We believe that individual therapy is the bedrock of mental health change especially for alcohol or drug use and personal issues such as depression, anxiety and self esteem problems. Counseling with your therapist needs to be collaborative where clients sort out thoughts and feelings in order to get a better understanding of who they are. Counseling is completely different from person to person. One client may want more advice or suggestions. Another might want mostly to vent and to be heard. Still others may need to be challenged or confronted. In general, though, most therapists believe that counseling helps us understand thoughts and feelings about ourselves that we have not previously fully recognized. Sigmund Freud referred to this process as making that which is unconscious conscious. We trust that clients know deep down what should be talked about in therapy and that they mostly need help knowing how to access these thoughts and feelings in order to realize what it is they want and need from others and their lives.

Fees are $220-180 per session for most associates (sliding scale fees between $150-180 are possible in only some cases; please contact for more information). Dr. Frank’s fee is $270 with occasional sliding fee slots available.
======
List the personal issues that the counseling text gives as examples. The rows that come next are from a different source than the counseling text.

Information shown:
======
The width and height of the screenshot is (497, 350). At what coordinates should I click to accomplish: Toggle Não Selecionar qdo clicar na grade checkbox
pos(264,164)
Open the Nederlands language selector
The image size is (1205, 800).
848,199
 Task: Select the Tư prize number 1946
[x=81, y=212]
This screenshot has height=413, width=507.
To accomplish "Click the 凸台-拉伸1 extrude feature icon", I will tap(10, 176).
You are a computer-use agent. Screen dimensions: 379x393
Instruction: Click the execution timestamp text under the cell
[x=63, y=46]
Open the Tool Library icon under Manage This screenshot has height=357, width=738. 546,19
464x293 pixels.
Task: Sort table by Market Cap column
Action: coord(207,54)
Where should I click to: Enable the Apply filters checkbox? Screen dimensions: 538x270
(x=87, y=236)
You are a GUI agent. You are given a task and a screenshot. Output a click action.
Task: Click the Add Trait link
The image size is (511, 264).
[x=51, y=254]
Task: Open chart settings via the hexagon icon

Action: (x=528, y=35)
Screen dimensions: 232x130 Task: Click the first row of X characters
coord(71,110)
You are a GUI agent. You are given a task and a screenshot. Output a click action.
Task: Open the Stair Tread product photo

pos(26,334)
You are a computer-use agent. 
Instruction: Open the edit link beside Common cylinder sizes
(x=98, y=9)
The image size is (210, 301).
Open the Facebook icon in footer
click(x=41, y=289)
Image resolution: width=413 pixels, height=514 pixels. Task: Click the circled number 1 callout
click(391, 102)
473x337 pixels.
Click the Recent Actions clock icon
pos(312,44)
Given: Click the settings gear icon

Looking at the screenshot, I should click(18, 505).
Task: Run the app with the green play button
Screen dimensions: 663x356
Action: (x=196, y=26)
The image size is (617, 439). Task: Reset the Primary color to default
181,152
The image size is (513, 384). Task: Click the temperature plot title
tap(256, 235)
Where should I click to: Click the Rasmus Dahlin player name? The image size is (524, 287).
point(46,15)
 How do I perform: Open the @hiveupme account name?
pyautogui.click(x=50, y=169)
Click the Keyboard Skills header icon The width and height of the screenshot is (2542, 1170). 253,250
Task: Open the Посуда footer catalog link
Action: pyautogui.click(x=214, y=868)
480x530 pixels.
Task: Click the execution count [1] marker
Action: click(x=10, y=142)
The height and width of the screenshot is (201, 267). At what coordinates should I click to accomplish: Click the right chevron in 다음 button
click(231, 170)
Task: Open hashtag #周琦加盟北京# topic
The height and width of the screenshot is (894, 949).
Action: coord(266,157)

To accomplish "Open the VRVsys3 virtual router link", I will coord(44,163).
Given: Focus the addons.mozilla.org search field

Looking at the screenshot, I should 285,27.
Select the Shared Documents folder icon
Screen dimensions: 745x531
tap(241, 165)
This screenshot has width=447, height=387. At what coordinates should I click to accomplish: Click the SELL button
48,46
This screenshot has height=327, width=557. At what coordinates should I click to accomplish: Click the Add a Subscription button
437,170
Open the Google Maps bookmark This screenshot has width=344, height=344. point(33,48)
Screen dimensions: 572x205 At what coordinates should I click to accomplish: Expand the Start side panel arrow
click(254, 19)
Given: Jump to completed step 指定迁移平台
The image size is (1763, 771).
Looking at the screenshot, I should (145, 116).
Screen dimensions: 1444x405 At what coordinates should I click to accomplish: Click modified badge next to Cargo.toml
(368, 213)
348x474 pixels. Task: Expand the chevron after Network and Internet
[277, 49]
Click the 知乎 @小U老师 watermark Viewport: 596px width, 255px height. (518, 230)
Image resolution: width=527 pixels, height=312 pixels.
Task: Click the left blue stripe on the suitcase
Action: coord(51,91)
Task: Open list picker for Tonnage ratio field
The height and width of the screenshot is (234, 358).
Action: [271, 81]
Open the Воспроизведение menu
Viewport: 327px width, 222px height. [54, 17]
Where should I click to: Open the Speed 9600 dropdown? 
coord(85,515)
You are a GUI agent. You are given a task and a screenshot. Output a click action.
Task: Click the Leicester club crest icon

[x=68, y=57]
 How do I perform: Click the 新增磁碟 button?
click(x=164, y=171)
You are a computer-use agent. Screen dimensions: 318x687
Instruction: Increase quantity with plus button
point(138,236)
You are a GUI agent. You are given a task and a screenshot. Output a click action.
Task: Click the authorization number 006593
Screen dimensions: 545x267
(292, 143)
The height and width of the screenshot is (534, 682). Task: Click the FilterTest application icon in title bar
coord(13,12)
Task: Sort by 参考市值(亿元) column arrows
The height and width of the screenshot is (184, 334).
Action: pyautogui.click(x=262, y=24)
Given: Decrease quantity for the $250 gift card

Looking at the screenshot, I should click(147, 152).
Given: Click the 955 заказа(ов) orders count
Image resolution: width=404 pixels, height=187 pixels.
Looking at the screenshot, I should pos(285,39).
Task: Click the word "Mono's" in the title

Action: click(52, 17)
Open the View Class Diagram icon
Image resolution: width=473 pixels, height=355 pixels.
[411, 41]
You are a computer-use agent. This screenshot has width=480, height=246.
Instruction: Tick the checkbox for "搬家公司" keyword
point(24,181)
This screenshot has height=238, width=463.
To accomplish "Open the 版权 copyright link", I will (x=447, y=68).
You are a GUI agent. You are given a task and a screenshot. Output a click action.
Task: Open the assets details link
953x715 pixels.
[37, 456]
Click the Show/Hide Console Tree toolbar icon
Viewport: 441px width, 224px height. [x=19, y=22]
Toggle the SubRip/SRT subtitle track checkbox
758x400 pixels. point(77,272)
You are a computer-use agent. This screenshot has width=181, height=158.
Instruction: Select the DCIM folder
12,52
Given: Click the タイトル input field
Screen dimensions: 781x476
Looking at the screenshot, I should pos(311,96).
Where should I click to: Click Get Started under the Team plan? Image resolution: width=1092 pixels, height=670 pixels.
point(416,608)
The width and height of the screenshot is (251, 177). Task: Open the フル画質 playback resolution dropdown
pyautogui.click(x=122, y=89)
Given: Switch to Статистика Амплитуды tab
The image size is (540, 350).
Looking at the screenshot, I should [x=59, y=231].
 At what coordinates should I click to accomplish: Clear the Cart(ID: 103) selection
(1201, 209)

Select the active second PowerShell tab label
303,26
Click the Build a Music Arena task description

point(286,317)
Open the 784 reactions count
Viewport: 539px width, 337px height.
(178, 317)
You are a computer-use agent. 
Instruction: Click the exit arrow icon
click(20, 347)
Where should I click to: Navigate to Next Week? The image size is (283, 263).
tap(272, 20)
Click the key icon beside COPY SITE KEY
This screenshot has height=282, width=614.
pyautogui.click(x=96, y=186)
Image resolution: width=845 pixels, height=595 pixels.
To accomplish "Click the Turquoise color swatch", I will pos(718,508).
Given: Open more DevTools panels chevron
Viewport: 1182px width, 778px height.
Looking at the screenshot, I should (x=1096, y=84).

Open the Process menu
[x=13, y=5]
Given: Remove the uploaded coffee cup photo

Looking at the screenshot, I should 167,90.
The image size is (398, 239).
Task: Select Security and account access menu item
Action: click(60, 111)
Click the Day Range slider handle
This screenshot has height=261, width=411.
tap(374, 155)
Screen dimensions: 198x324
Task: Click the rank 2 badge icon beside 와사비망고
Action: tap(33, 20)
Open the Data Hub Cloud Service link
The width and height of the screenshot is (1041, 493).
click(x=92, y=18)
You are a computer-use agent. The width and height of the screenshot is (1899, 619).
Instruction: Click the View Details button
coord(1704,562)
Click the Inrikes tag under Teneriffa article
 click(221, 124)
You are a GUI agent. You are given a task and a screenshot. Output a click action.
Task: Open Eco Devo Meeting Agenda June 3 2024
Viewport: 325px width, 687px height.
======
Task solution:
Depression, anxiety, self esteem problems